GOOGLE SUED BY 10 US STATES OVER ABUSING MONOPOLY IN ONLINE ADS

News Desk World

Thu 17 December 2020:

Ten US states, led by Texas, filed a lawsuit against Google on Wednesday over alleged anti-competitive practices to boost its online advertising business by illegally working with social network Facebook.

The lawsuit accuses Google of violating anti-trust law with its ad revenue practices. The company and other major tech firms have been in hot water this year over antitrust and anti-competitiveness charges.

The states asked a judge on Wednesday for the Alphabet Inc-owned company, which controls a third of the global online advertising industry, to compensate them for damages and sought “structural relief”, which is usually interpreted as forcing a company to divest some of its assets.

“This Goliath of a company is using its power to manipulate the market, destroy competition, and harm you, the consumer,” Texas Attorney General Ken Paxton said of Google in a video released on Twitter and Facebook.

The Texas lawsuit is the second big complaint from regulators against Google and the fourth in a series of federal and state lawsuits aimed at reining in alleged bad behaviour by Big Tech platforms that have grown significantly in the past 20 years.

Google called the Texas lawsuit “meritless”. Facebook did not immediately respond to requests for comment by the Reuters and Bloomberg news agencies.

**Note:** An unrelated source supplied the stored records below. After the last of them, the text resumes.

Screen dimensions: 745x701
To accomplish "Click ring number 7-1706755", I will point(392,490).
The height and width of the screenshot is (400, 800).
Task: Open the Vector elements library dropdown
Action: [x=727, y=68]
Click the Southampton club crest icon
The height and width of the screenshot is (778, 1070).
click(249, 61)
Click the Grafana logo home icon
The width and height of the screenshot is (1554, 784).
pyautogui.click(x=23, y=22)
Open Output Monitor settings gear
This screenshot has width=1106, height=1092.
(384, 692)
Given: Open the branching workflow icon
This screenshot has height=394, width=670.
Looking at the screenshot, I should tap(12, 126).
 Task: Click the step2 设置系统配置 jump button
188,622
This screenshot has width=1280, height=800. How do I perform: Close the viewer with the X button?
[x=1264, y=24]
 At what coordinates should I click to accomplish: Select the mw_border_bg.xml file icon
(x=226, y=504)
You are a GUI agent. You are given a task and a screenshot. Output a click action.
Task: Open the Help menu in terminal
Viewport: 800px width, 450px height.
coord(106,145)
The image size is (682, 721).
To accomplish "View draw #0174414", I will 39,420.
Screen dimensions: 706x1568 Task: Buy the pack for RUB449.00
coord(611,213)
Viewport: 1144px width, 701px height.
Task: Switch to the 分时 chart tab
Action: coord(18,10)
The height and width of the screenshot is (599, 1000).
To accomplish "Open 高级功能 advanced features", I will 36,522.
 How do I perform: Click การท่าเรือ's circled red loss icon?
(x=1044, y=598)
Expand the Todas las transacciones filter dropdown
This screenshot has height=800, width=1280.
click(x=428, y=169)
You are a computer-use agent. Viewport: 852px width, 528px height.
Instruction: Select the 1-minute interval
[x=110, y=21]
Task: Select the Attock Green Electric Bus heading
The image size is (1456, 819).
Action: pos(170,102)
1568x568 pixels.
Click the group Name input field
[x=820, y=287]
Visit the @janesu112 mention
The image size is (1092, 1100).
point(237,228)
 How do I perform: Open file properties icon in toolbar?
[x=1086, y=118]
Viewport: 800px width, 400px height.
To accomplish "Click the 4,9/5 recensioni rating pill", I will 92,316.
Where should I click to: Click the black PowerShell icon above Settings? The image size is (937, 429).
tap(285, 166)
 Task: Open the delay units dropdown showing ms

In its lawsuit, Texas asks a judge to find Google guilty of breaking antitrust law and to order the violations to stop. It accuses Google of abusing its monopoly over the digital advertising market, allowing its own exchange to win advertising auctions even when others bid higher and overcharging publishers for ads.

 

It also accused Google of working with Facebook. The two companies compete heavily in internet advertisement sales and together capture more than half of the market globally.

“As internal Google documents reveal, Google sought to kill competition and has done so through an array of exclusionary tactics, including an unlawful agreement with Facebook, its largest potential competitive threat,” the lawsuit said.

Google has been under the gun from the federal government this year for anti-trust investigations. The criticism has been extended to other major tech companies, including Facebook, Apple and Amazon. All four of the companies faced an anti-trust hearing with Congress earlier this year.

Nine of Google’s products in search, video, mail and other areas are estimated to have over 1 billion users each, providing the company with a vast amount of user data that it can use in the advertising sphere.

The lawsuit, filed in the Eastern District of Texas, also hews closely to concerns publicly raised by Rupert Murdoch-owned News Corp and other media companies to regulators in the United States and Europe over the last two years.

It said Google lowered its fees to near-zero to gain dominance among publishers, used deceptive tricks to broker transactions between publishers and advertisers and extracted high fees from both parties for playing referee.

US internet giants are also facing regulatory scrutiny in Australia. Its government finalised plans on Tuesday to make Facebook and Google pay the country’s media outlets for news content, a world-first move aimed at protecting independent journalism that has been strongly opposed by the internet giants.

Under laws to go to parliament this week, Australian Treasurer Josh Frydenberg said the Big Tech firms must negotiate with local publishers and broadcasters how much they pay for content that appears on their platforms. If they cannot strike a deal, a government-appointed arbitrator will decide for them.